強引同期が甘く豹変しました


「はい」

私は冷静に、その電話に出た。


「あ、永井?ごめん、連絡遅くなって」

「別に…全然大丈夫」


申し訳なさそうに謝る矢沢に、私はそっけなくそう答えた。


「メシ、作ってくれてたよな?」

「まぁ…一応、あんたに頼まれたからね」


嫌味っぽくそう言うと、矢沢は少し間を空けて、私に言った。


「ごめん…絶対食うから。冷蔵庫、入れててくれないか」


どういう…意味?冷蔵庫って…。


「…まだ、帰ってこれないの?」

「や、ちょっと色々あって。
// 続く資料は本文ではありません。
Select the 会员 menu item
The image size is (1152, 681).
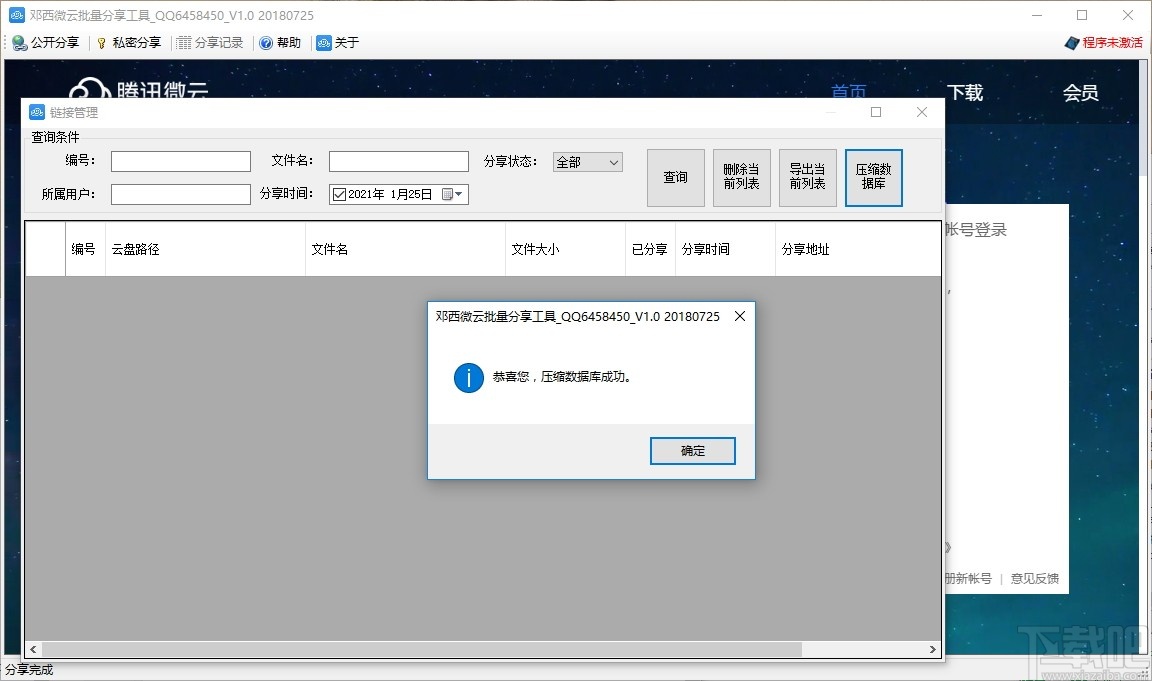pos(1082,91)
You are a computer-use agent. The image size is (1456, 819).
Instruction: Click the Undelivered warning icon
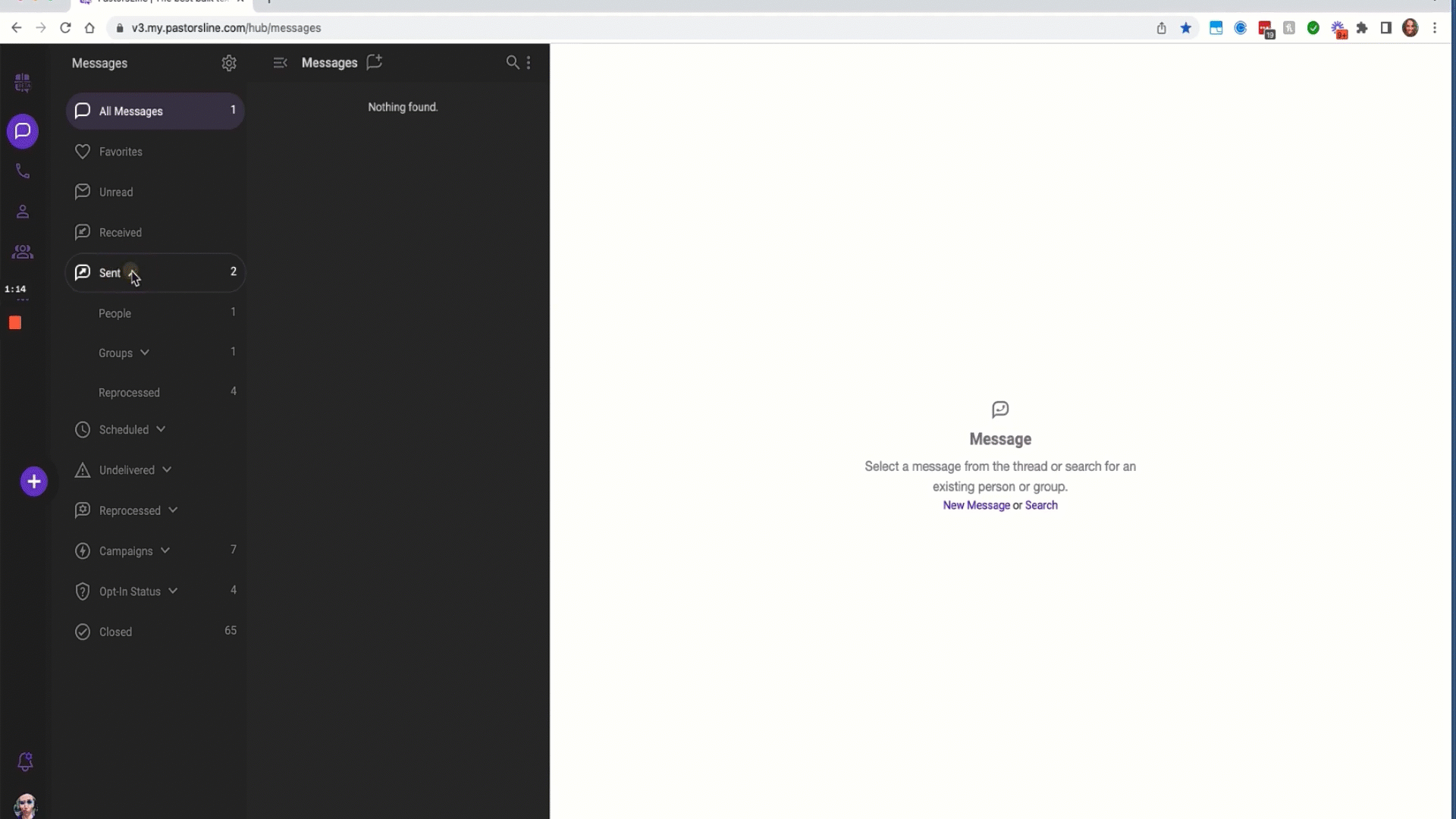(x=83, y=470)
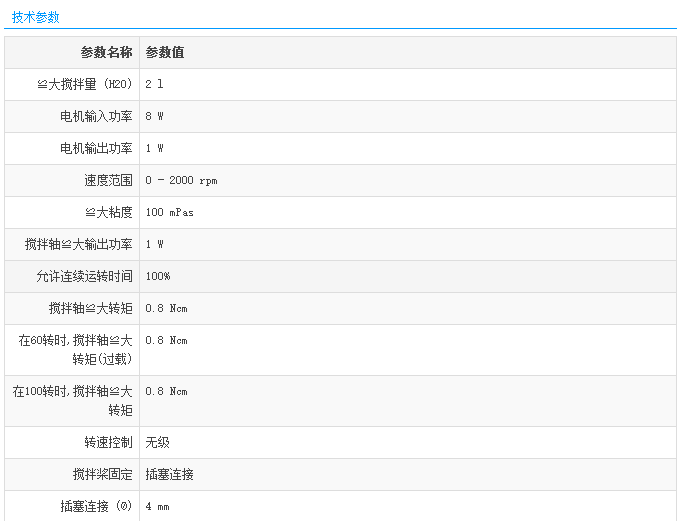Click the 8 W value cell
Image resolution: width=690 pixels, height=521 pixels.
154,116
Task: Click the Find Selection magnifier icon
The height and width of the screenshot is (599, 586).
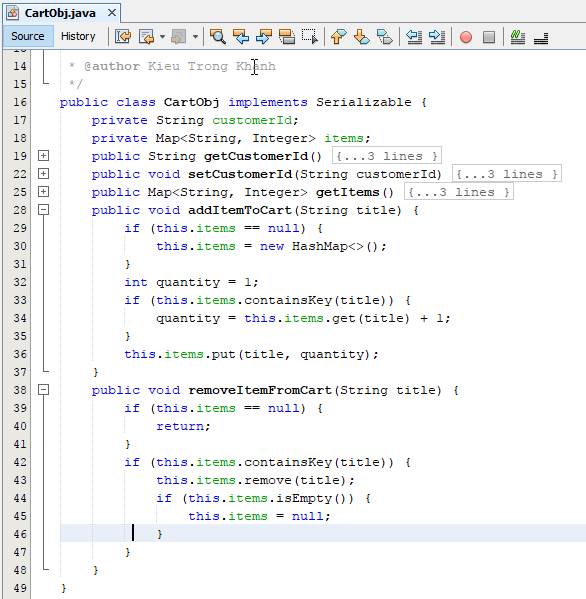Action: [218, 37]
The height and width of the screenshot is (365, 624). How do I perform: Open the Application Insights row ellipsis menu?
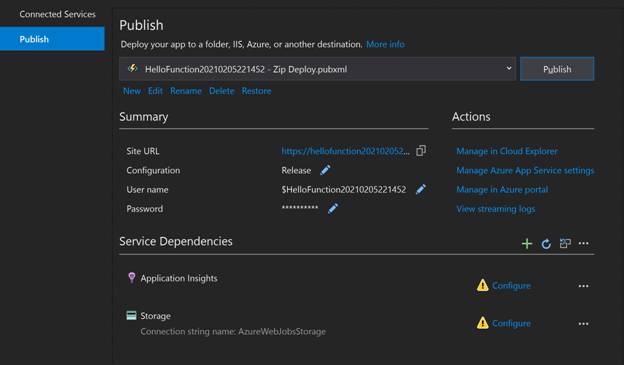[583, 286]
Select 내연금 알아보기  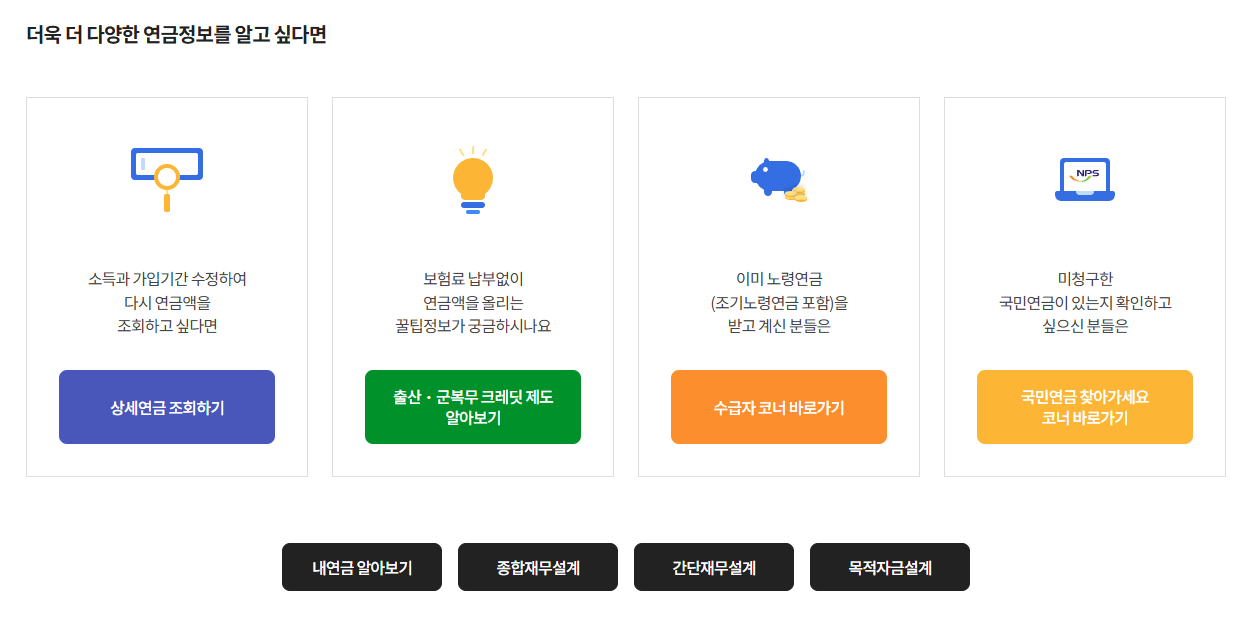point(361,567)
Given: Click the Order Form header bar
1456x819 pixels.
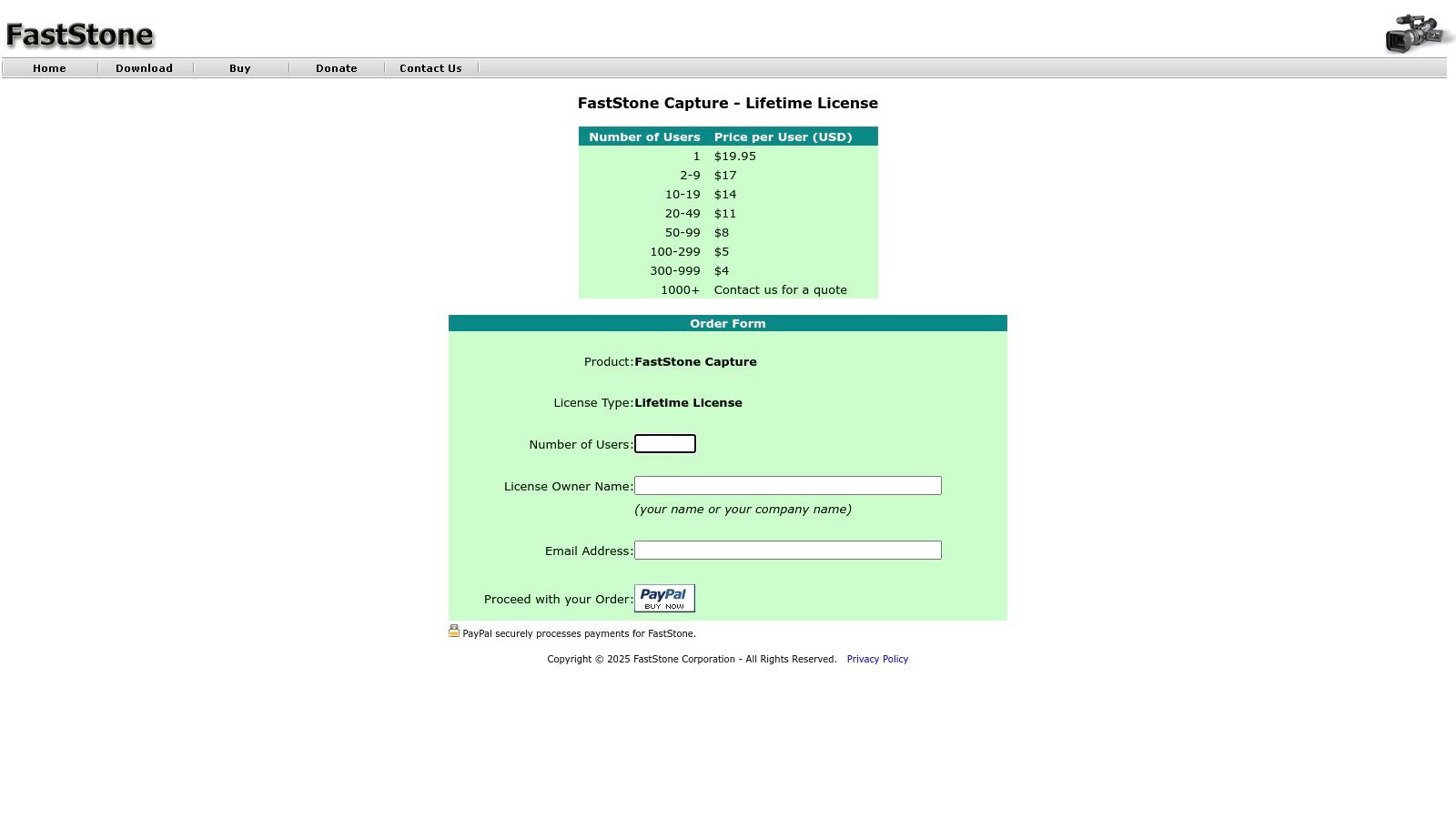Looking at the screenshot, I should tap(727, 323).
何時に帰れるかわからないんだ」

「…仕事?」

「いや、仕事はとっくに終わってるんだけど」


そう言われた瞬間、私は悟ってしまった。

…へぇーっ、やっぱりね。そういうことね。


「了解、冷蔵庫にいれとく」

「おう。ありがとな」

「じゃあね」



矢沢の「おう」という声を聞くと、私はさっさと通話終了を押した。


「…バッカみたい」


ベッドに携帯をポンと投げ、私はそうつぶやいた。

本当、バカみたい。
矢沢のことなんて、待つんじゃなかった。

一人でさっさと食べて、さっさと寝ておけば良かった。
無駄な時間を過ごしてただけじゃん。


苛立ちの炎が、再び燃え始めていくような気がした。

スッとベッドから降り、キッチンに向かい、私はハヤシライスソースが入った鍋に火をつけた。

バターライスをレンジで温め、サラダにかけていたラップを外す。

夜中でも構うもんか。食べてやる。